Schreiben erdet...

Seit ich denken kann, schreibe ich. Viel am Pc, auch am Handy. Ist so heutzutage. Immer wieder kehre ich jedoch zurück zu Stift und Papier und schreibe mit der Hand. Immer wieder schreibe ich sogar ganze Kursskripten mit der Hand. Warum? Weil diese Art zu Schreiben erdet, es eine der besten Konzentrationsübungen bietet und ich es liebe. Man muss absolut bei der Sache sein, wenn man so wie ich oft 30 - 40 Seiten mit der Hand schreibt. Ist man abgelenkt, so beginnt man wieder und wieder und wieder.

Ich schreibe Gedichte, Gebete und Sprüche auf Papier, stelle Versuche mit Schriftarten an und experimentiere. Schreiben befreit. Schreiben entbindet von Gedanken.

Warum es erdet? Am Handy schreiben erdet eher nicht. Das ist mal klar.

Auf Papier die Gedanken niederzuschreiben erdet schon aus einen ganz anderen Grund. Da muss man auch die Energie betrachten.

Schreibe ich auf Papier, so ist das Papier aus Holz, das Holz kommt vom Baum und der Baum hat Wurzeln. Und genau deshalb erdet und verwurzelt Handschrift so nachhaltig.

Wer Tagebuch schreibt, und das ist wissenschaftlich bewiesen, hat definitiv seine kleine Problemchen im Alltag besser im Griff, als jemand, der abends nicht schriftlich reflektiert oder das Thema zerfleddert auf irgendwelchen Kanälen im Netz.

Altmodisch? Nein! Moni die alte Schreibtante! Schreiben ist Kunst und Kunst ist für mich Religion!
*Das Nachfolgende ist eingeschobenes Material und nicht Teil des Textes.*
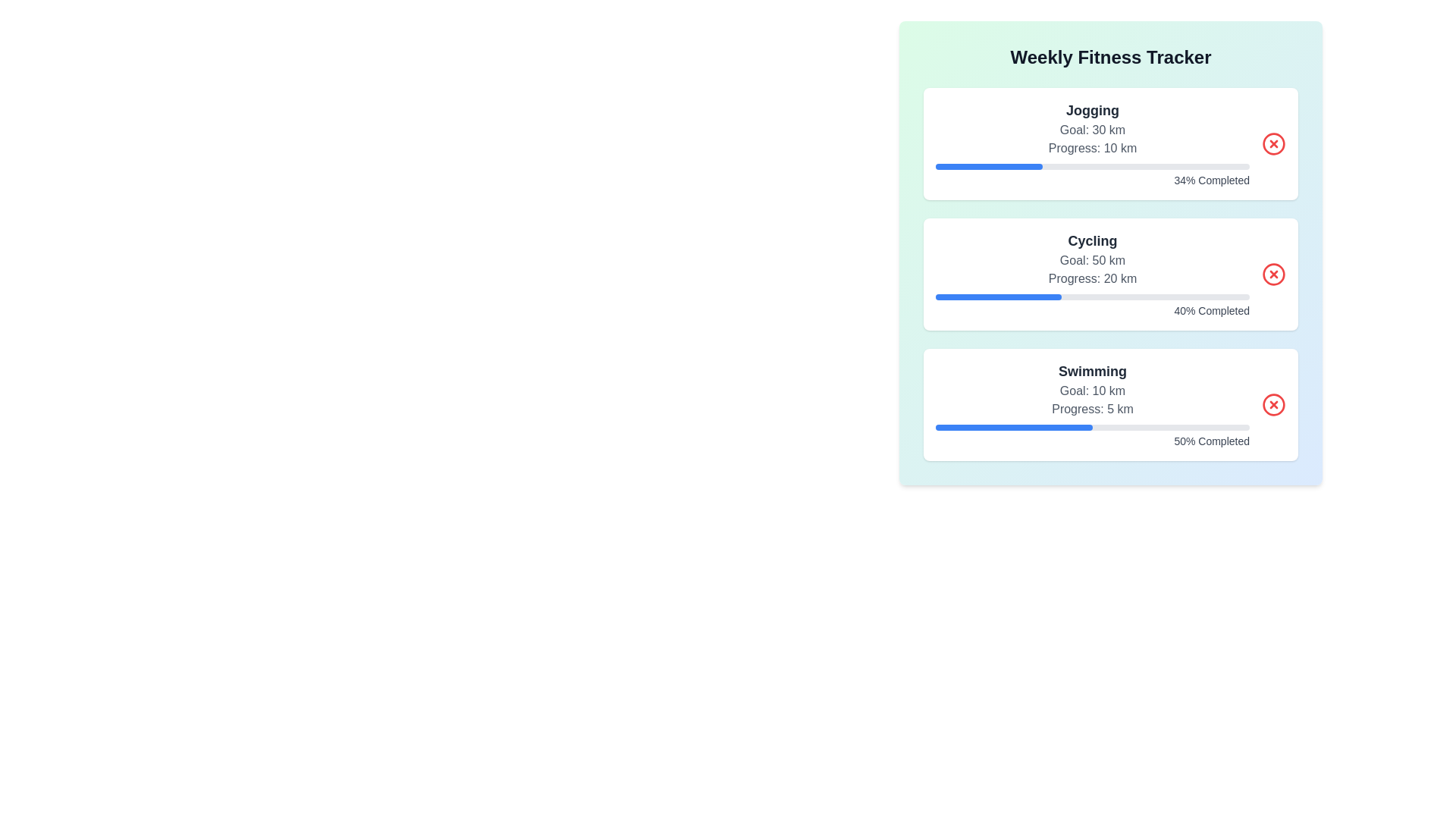  I want to click on the text label indicating the current progress of the jogging activity in kilometers, which is the third item in a vertical stack within the jogging progress card, so click(1092, 149).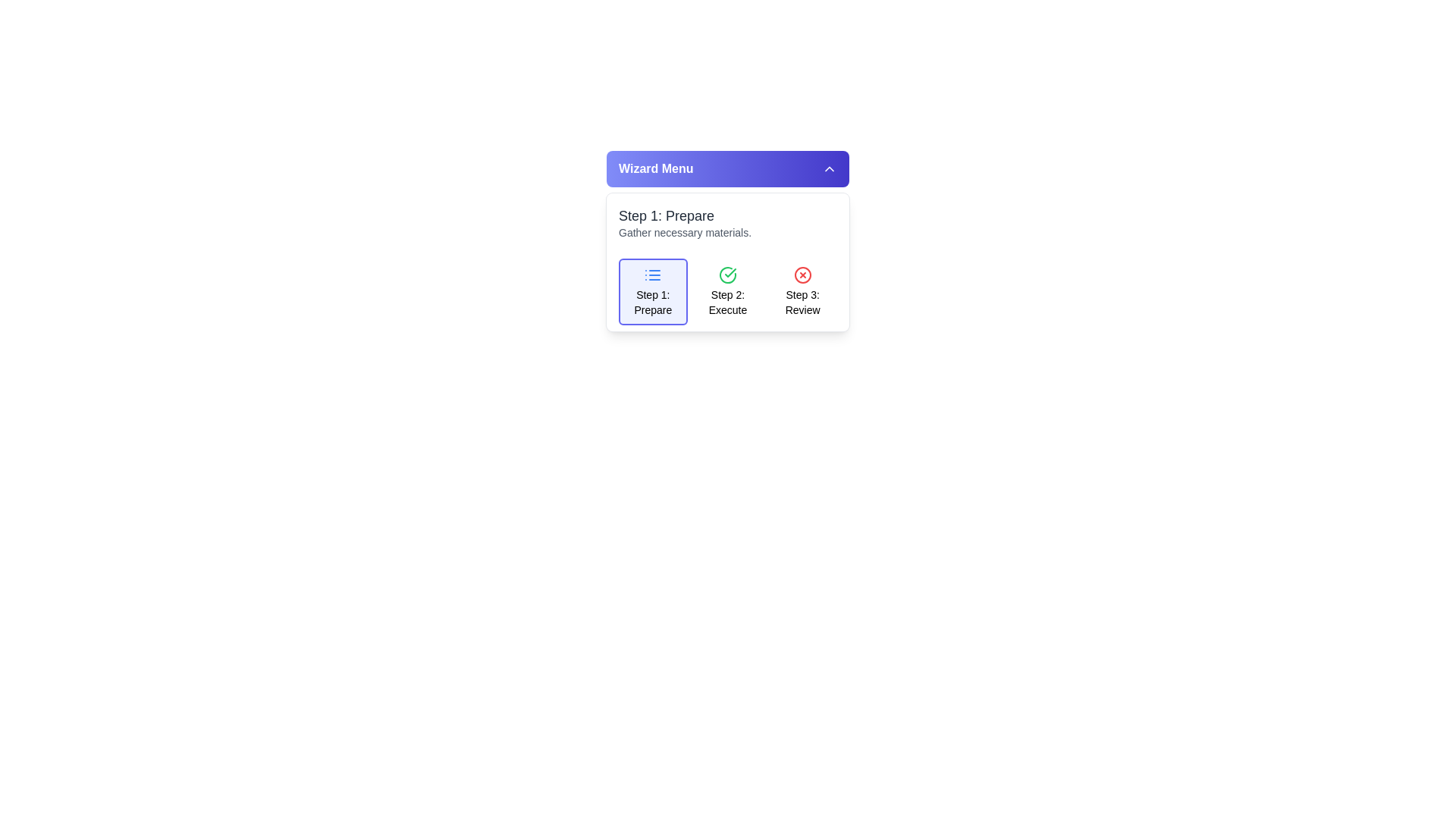 This screenshot has height=819, width=1456. Describe the element at coordinates (728, 169) in the screenshot. I see `the 'Wizard Menu' header, which is a rectangular button with a gradient background and centered text` at that location.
Hingabe, sich Zeit nehmen, bei der Sache sein, (schnelles Löschen ist am Papier nicht möglich), und sich freuen an dem Schriftbild. Ich beobachte seit Jahren mein Schriftbild. Faszinierend wie die Schrift eines Menschen sich dem Bewusstsein anpasst, der Tagesverfassung und sich oft unter dem Aufschreiben einer Geschichte sogar verändert.